Work item>
Copy word for word the lines from the one containing "Identify the location of pager-page-1: 1." through the final line, including both ends, and leave the pictures out of your copy.

··· Supplied data

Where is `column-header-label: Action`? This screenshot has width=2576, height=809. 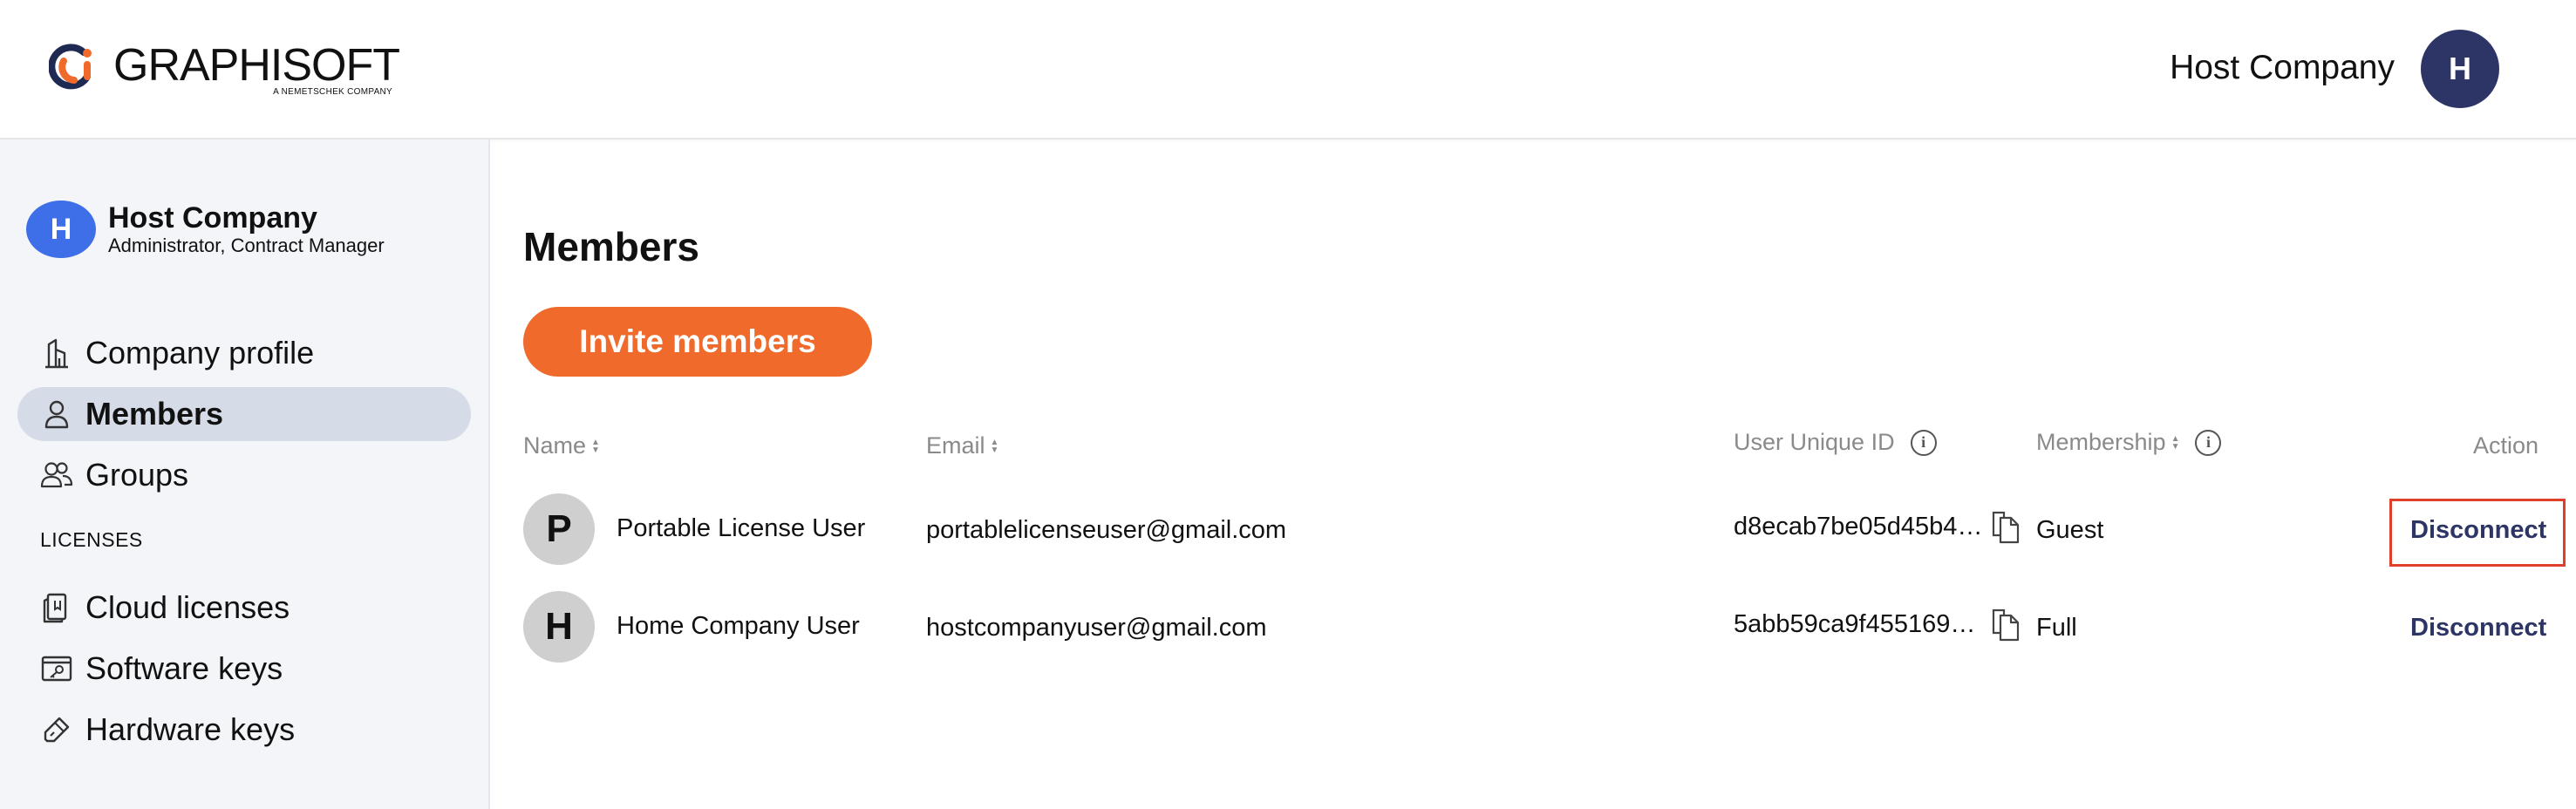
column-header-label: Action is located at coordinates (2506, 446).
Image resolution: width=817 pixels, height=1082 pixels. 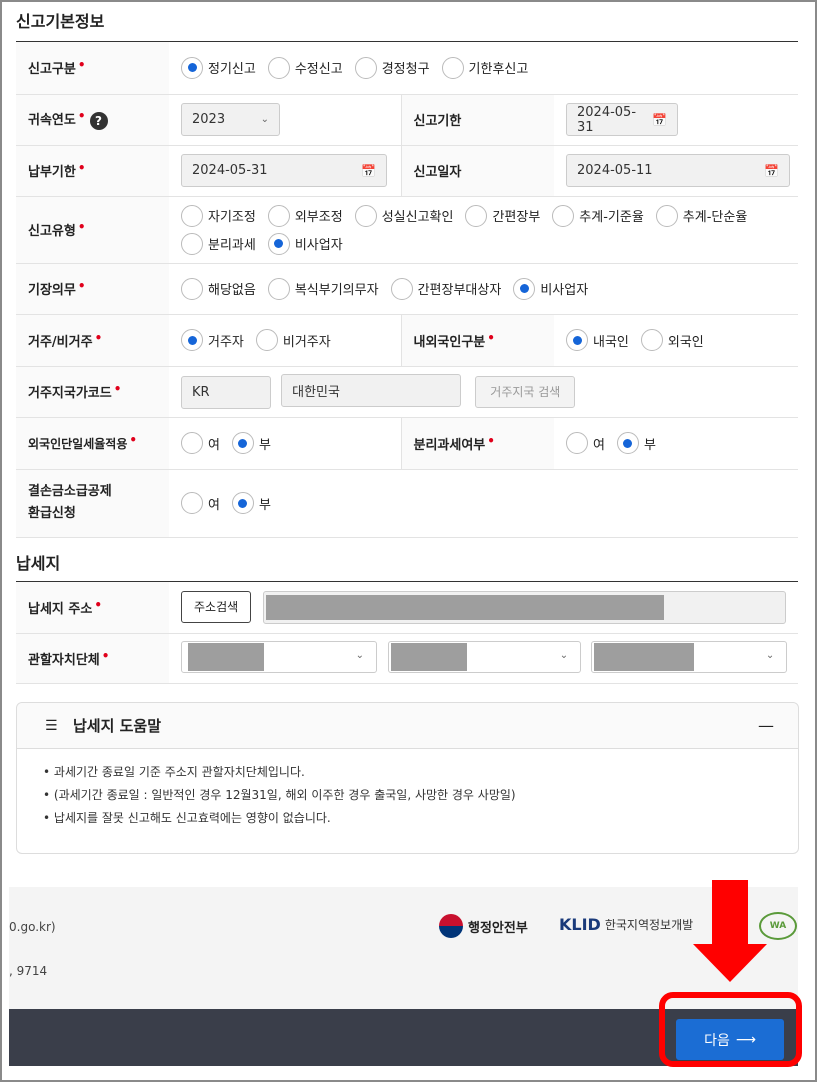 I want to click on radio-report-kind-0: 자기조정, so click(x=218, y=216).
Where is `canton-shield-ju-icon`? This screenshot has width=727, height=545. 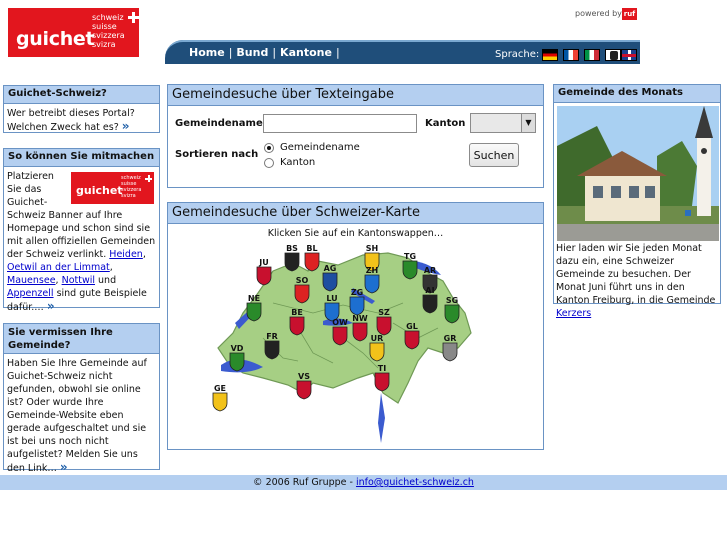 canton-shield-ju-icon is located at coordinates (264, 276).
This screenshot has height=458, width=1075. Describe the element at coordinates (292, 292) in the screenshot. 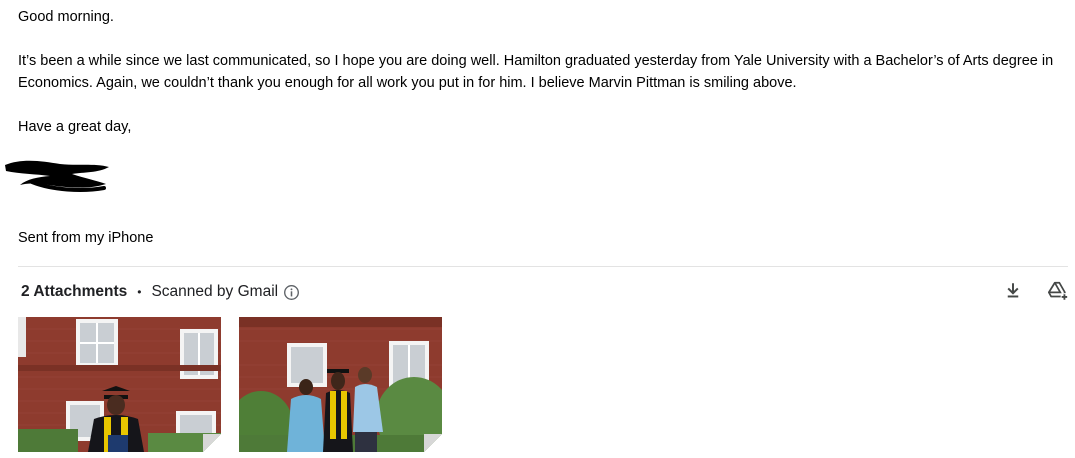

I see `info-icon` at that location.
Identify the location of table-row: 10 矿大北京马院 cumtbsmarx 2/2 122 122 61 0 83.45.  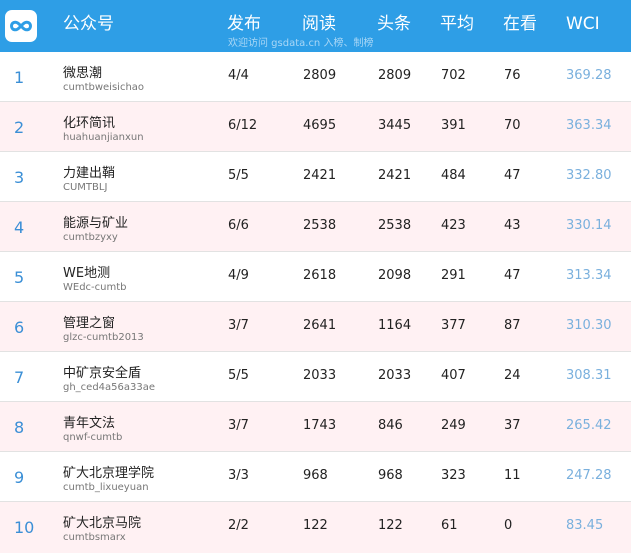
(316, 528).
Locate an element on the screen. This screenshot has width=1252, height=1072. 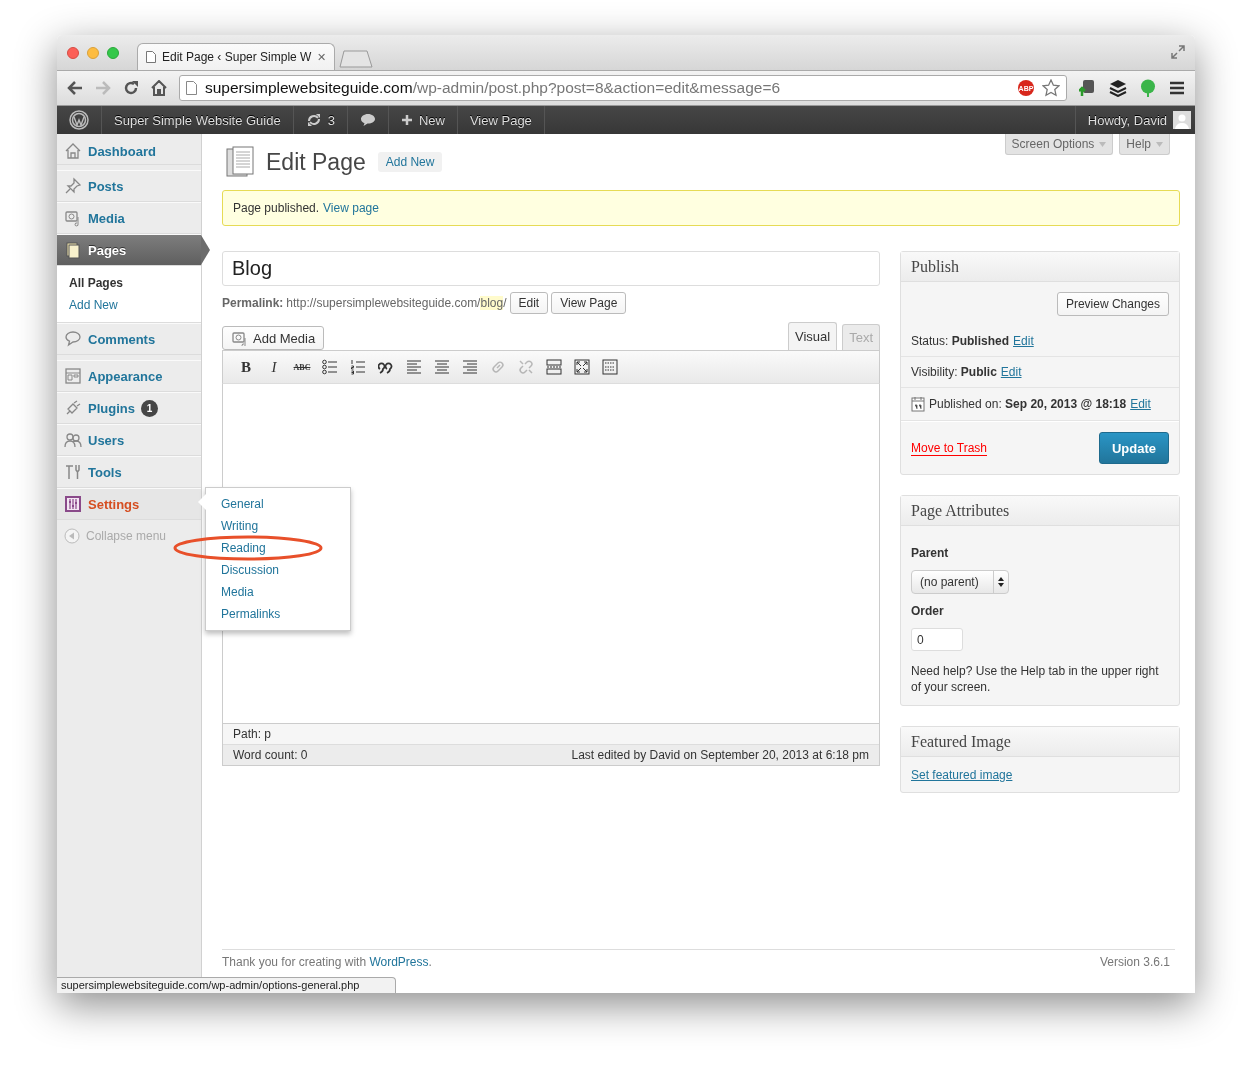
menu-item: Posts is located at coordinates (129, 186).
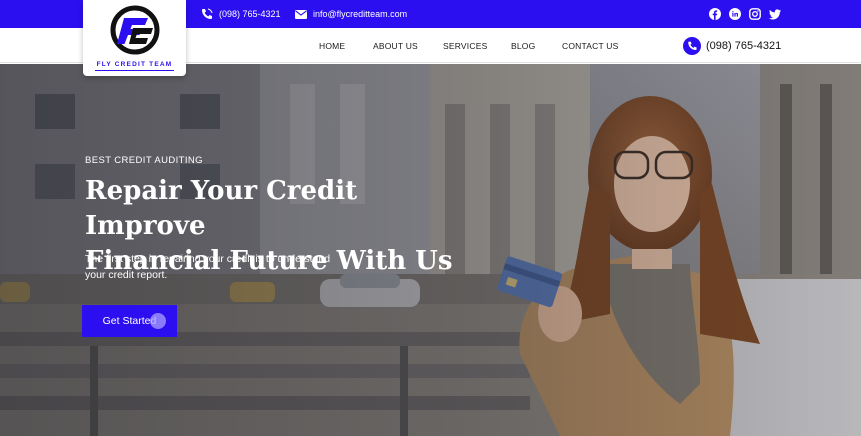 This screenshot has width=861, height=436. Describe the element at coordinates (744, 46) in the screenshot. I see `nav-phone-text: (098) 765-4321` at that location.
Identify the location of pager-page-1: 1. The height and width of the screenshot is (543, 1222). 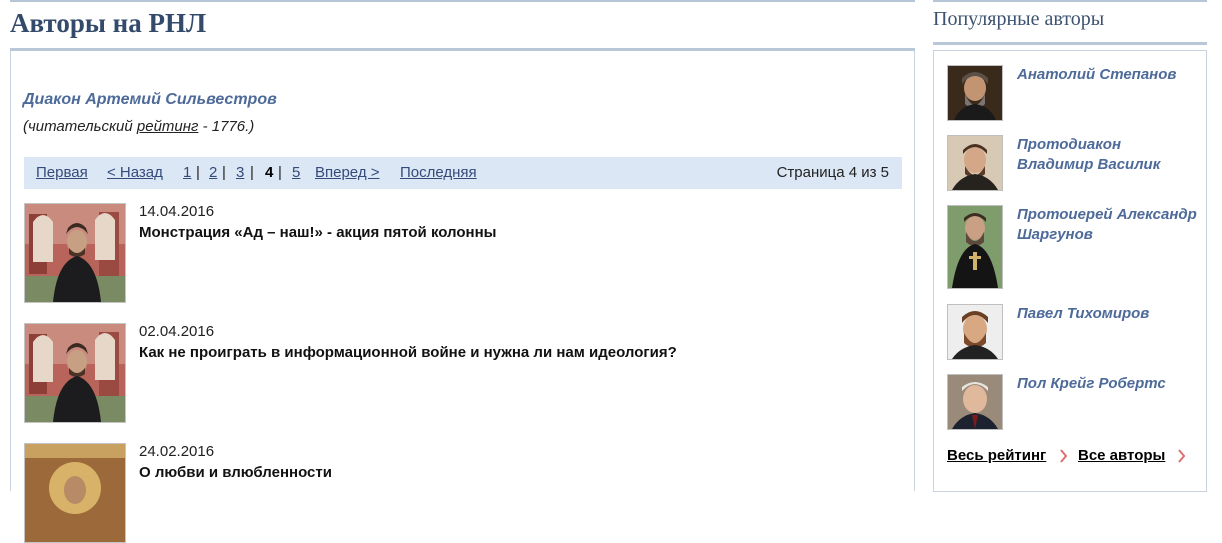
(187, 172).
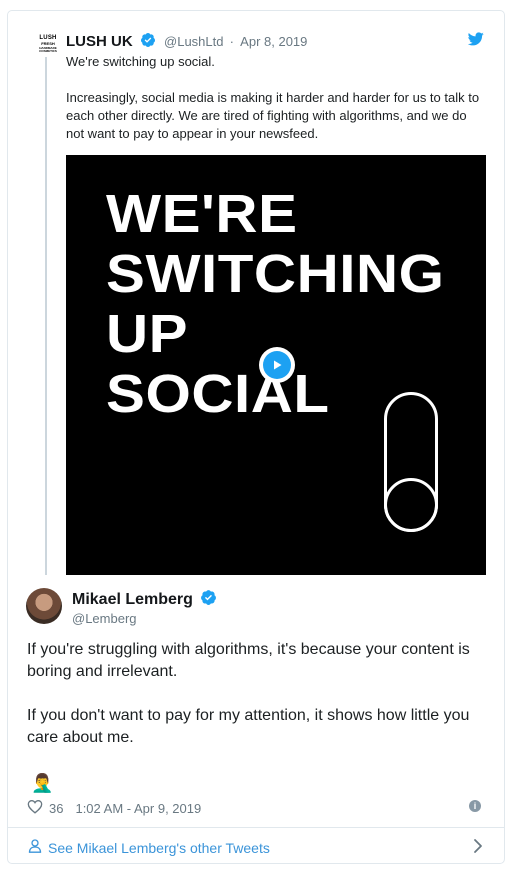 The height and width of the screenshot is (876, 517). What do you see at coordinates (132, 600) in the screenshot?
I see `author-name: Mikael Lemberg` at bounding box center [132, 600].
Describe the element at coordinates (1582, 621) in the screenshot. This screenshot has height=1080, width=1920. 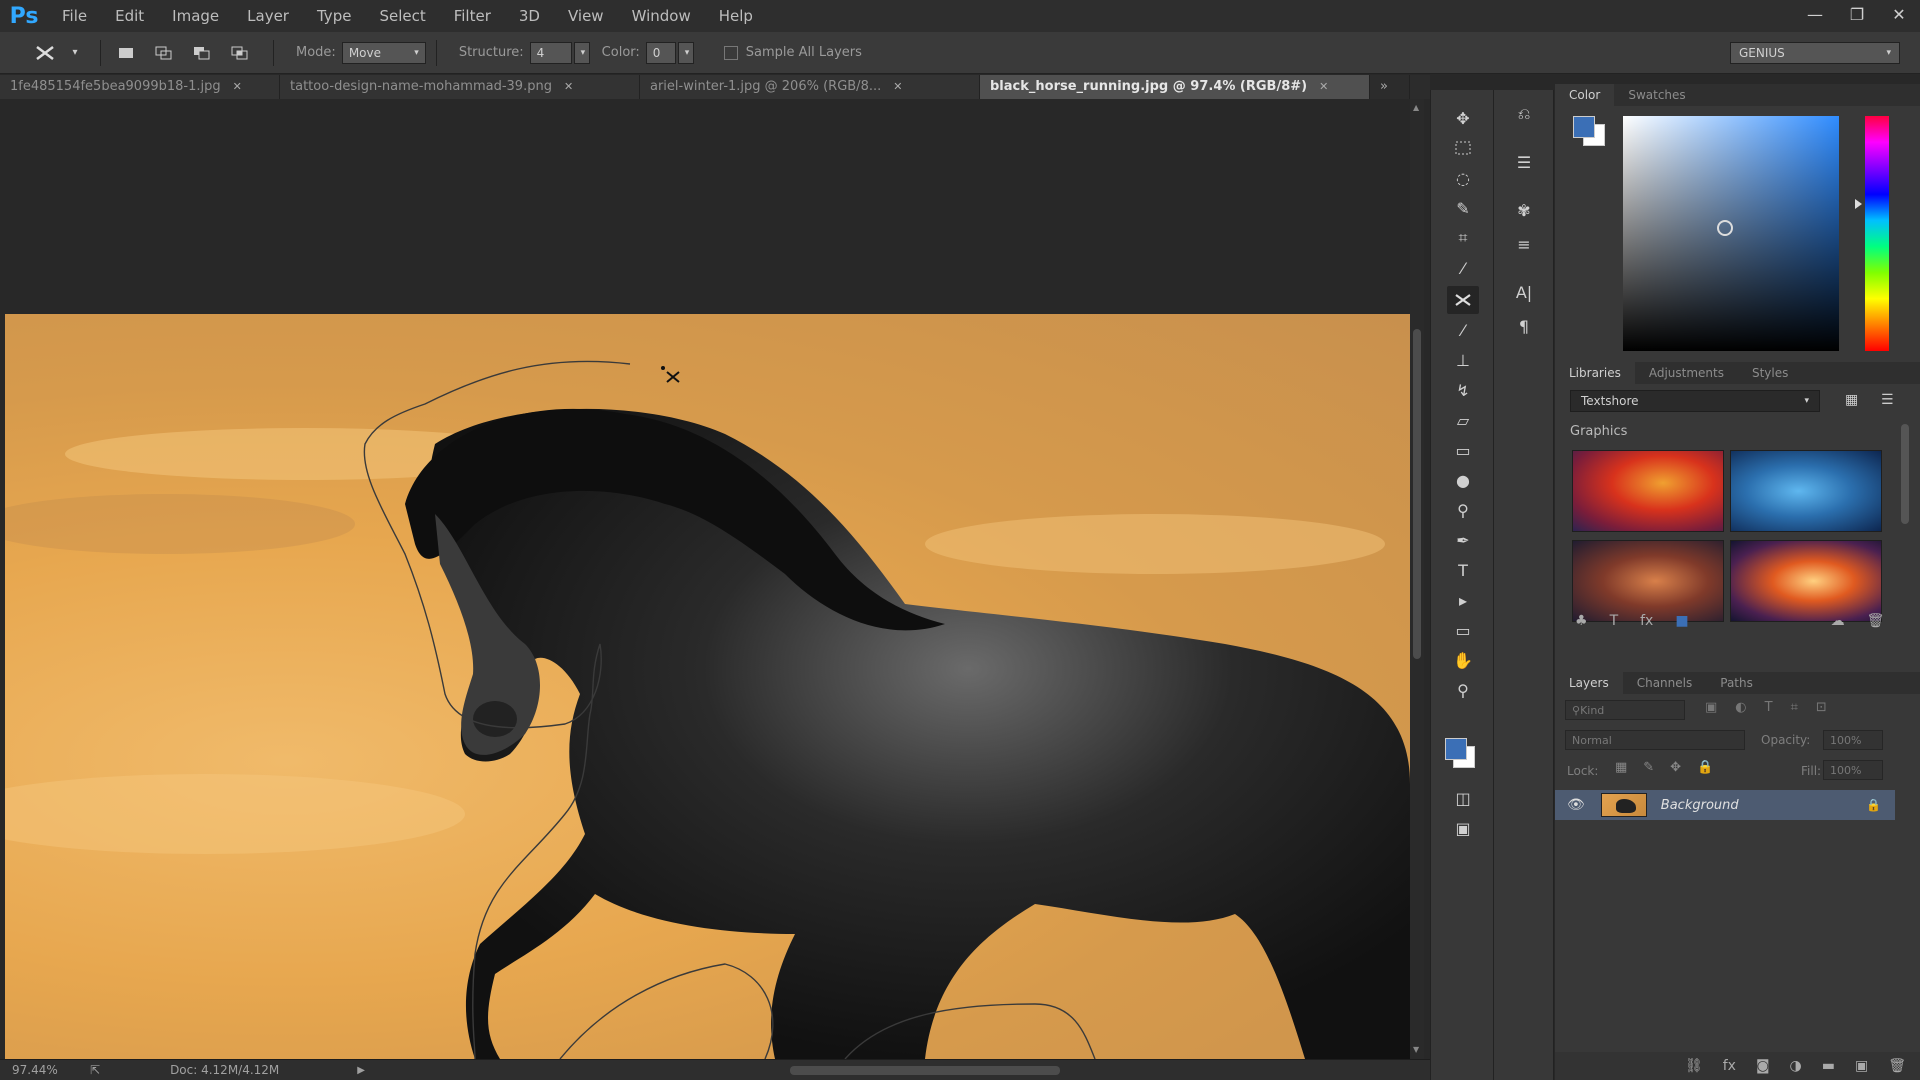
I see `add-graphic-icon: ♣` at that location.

······

Answer to this exercise>
Identify the location of pager-page-1: 1. The height and width of the screenshot is (543, 1222). 
(187, 172).
 The height and width of the screenshot is (876, 517). What do you see at coordinates (132, 600) in the screenshot?
I see `author-name: Mikael Lemberg` at bounding box center [132, 600].
Describe the element at coordinates (1582, 621) in the screenshot. This screenshot has height=1080, width=1920. 
I see `add-graphic-icon: ♣` at that location.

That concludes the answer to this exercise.